什麼是忽略字符串中的大小寫字母,標點符號和空白字符的最有效方法?這些字符串應該被分成單詞而不是字符,應該忽略前面提到的比較細節,並且這些字串的切片應該儘可能高效地記住速度。忽略字符串中的大小寫,標點符號和空白字符
我打算在下面的代碼中使用大小寫不敏感的字符串,但看到評估class Slice: def __eq__(self, other): return self.root == other.root
需要多長時間後,我決定改用data = tuple(string.split())

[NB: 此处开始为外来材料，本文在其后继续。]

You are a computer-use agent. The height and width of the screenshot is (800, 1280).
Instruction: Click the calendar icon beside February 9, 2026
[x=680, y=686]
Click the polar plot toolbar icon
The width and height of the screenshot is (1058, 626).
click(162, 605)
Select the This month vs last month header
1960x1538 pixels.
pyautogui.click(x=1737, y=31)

。具有對大小寫不敏感的字符串,標點符號和間距以及對單詞而不是字符的處理對於在下面的代碼中已經表達的計算上昂貴的算法來說太昂貴了。
class Slice:
def __init__(self, data, offset, length):
self.prefix = data[:offset]
self.root = data[offset:offset+length]
self.suffix = data[offset+length:]
def __eq__(self, other):
return self.root == other.root
def __len__(self):
return len(self.root)
################################################################################
class Match:
def __init__(self, data, key, prefix_tree, suffix_tree):
self.data = data
self.key = key
self.prefix_tree = prefix_tree
self.suffix_tree = suffix_tree
self.__value = len(key) + prefix_tree.value() + suffix_tree.value()
def value(self):
return self.__value
################################################################################
class Tree(tuple):
def __new__(cls, nodes):
tree = super().__new__(cls, nodes)
tree.__value = max(map(Match.value, tree)) if tree else 0
return tree
def value(self):
return self.__value
def find(self, value):
for index, match in enumerate(self):
if match.value() == value:
return index
raise ValueError()
################################################################################
def search(data, key):
length = 0
nodes = []
for d_block in shrink(data, len(key)):
block_len = len(d_block)
if length > block_len:
return Tree(nodes)
for k_block in slide(key, block_len):
if d_block == k_block:
length = block_len
prefix_tree = search(d_block.prefix, k_block.prefix)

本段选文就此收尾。